Das BAG bestätigt: Die indische Coronavirus-Variante ist in der Schweiz angekommen.

20min/Simon Glauser
Das Virus wurde von einem Passagier via Transitflughafen eingeschleppt.

Das Virus wurde von einem Passagier via Transitflughafen eingeschleppt.

20min/Marco Zangger

Darum gehts

  • Die nächste Coronavirus-Mutation hat die Schweiz erreicht.

  • Bei einem Passagier, der über einen Transitflughafen einreiste, wurde die indische Variante nachgewiesen.

  • Das BAG prüft, Indien auf die Risikoliste zu setzen.

Die indische Coronavirus-Variante ist in der Schweiz. Das schreibt das BAG auf Twitter:

Demnach sei das Virus von einem Passagier über einen Transitflughafen eingeschleppt worden, schreibt das BAG. Zurzeit ist noch unklar, über welchen Reiseweg das Virus in die Schweiz kam. Auch ist unklar, in welchem Kanton der infizierte Passagier sich aufhält. Das BAG berät nun darüber, Indien auf die Risikoliste zu setzen. Noch am Mittwoch begründete Alain Berset den Entscheid, Indien nicht auf die Risikoliste zu setzen, damit, dass zurzeit ohnehin keine Direktflüge zwischen der Schweiz und Indien stattfinden.

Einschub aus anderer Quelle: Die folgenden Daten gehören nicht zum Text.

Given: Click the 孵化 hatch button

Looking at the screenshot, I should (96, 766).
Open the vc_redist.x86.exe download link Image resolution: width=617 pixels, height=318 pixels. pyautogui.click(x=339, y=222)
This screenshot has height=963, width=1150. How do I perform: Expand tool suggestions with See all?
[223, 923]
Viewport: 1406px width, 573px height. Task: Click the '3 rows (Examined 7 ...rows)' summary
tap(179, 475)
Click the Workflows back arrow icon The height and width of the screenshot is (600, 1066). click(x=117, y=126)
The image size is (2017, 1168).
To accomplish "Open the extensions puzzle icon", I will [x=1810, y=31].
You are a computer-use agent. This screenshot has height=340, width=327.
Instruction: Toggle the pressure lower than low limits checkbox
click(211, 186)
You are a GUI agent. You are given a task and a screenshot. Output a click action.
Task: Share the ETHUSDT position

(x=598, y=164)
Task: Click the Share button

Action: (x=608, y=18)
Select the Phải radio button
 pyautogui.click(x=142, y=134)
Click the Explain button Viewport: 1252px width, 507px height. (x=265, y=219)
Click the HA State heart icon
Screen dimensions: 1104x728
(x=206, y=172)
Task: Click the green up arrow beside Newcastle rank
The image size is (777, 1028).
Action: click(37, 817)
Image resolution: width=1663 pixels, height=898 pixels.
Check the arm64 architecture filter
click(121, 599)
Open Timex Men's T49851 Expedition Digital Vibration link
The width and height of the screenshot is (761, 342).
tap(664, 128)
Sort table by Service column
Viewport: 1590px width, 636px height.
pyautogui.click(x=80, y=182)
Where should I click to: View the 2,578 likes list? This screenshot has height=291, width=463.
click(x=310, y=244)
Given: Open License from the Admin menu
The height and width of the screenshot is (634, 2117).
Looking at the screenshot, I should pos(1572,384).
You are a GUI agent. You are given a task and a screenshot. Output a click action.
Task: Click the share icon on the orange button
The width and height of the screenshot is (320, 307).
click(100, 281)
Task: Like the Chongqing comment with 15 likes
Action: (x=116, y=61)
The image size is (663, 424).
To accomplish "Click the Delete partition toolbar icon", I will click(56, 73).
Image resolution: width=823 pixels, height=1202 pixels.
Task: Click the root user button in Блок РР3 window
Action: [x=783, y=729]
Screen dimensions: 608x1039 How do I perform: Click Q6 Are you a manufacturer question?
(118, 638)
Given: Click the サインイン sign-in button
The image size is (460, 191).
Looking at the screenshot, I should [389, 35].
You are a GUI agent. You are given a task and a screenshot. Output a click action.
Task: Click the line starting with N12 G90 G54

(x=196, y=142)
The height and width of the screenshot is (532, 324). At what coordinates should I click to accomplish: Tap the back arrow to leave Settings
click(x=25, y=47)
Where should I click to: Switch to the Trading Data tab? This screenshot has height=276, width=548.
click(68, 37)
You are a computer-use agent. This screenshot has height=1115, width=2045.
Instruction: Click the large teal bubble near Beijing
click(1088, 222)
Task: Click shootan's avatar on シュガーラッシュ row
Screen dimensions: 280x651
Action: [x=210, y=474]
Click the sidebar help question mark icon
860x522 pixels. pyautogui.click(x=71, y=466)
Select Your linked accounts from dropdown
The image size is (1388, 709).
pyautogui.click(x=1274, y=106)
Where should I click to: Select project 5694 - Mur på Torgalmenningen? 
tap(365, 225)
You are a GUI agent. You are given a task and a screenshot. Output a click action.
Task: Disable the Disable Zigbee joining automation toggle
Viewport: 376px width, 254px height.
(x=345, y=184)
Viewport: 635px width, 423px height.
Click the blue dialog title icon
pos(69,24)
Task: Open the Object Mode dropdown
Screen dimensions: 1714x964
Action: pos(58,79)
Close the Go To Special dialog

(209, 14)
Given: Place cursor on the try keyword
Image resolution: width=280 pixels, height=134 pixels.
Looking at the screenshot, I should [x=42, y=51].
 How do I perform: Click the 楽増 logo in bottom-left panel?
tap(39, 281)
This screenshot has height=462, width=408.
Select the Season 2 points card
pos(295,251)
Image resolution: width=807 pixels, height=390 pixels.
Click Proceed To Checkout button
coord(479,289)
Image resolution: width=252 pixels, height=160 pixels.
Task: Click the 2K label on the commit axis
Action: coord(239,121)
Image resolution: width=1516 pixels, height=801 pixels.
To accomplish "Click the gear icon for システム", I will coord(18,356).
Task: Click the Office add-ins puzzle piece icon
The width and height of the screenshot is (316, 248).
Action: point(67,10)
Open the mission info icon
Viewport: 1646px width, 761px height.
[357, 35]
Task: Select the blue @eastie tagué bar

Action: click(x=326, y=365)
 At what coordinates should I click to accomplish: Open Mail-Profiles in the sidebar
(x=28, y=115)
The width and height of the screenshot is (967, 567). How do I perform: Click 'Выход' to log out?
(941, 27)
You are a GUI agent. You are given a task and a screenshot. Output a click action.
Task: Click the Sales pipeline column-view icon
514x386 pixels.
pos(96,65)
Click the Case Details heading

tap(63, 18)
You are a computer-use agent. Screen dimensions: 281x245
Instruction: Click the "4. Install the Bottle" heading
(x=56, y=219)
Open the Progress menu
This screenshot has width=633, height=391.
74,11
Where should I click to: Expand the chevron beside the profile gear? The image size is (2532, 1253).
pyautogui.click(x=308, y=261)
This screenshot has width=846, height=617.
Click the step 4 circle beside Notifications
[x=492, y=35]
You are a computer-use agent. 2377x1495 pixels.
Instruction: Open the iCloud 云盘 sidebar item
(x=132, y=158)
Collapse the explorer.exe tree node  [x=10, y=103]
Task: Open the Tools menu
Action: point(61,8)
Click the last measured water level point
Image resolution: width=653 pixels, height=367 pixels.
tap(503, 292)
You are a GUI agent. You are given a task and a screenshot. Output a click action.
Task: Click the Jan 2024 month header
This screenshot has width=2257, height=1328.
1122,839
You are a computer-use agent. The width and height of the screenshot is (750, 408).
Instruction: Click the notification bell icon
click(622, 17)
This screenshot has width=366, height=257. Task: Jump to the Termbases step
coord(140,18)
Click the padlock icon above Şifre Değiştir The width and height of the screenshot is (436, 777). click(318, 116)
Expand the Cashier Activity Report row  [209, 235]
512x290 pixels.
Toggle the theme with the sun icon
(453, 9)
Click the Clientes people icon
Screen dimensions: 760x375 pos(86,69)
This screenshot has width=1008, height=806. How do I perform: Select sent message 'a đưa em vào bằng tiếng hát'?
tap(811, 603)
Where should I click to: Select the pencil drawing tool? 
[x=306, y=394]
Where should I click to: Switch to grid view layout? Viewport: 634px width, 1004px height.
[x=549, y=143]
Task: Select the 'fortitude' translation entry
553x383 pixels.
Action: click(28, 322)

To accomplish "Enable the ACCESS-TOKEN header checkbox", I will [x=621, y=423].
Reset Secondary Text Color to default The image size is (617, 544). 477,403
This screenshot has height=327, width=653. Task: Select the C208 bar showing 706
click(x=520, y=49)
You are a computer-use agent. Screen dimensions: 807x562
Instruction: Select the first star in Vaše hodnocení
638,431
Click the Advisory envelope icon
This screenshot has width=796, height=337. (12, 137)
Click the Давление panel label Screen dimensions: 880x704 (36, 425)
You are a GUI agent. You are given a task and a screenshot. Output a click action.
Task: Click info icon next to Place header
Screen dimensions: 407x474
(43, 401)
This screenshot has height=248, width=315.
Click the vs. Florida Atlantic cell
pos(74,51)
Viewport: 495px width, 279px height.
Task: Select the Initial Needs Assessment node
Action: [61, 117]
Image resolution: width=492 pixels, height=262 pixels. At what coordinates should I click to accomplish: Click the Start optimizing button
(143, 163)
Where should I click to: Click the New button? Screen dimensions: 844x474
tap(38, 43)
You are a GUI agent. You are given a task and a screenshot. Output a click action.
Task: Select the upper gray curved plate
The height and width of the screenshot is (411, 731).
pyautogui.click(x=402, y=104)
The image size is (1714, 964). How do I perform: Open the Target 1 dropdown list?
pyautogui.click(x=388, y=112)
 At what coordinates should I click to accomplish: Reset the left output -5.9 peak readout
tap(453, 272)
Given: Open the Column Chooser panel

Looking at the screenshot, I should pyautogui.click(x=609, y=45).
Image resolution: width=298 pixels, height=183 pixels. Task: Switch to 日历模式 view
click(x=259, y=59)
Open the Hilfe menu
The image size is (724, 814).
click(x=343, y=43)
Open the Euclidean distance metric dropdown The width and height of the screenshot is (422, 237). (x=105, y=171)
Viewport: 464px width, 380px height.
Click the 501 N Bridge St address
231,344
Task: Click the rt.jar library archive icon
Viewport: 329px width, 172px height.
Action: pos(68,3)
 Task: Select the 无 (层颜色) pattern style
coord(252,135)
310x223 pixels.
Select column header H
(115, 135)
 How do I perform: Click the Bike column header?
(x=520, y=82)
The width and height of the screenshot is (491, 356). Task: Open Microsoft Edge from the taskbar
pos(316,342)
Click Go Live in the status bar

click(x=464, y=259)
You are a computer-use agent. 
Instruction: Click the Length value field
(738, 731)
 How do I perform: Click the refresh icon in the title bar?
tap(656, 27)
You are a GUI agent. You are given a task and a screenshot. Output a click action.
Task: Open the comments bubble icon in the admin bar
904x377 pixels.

Manfred Weber, der Fraktionschef der Evangelischen Volkspartei im Europaparlament, verlangt die vollständige Einstellung des gesamten Flugverkehrs mit Indien. «Die indische Doppelvariante scheint, sich schnell auszubreiten, und die Situation dort droht, ausser Kontrolle zu geraten», warnte er.

In Indien verschärft sich die Corona-Lage zunehmend: Am Samstag wurde mit 2624 Todesfällen binnen 24 Stunden nach Behördenangaben ein neuer Höchststand erreicht. Die Zentralregierung war derweil bemüht, die völlig überlasteten Krankenhäuser mit zusätzlichem Sauerstoff zur künstlichen Beatmung von Covid-19-Patienten zu versorgen. Am Samstag wurden mehr als 340'000 Neuinfektionen gemeldet.

Update folgt…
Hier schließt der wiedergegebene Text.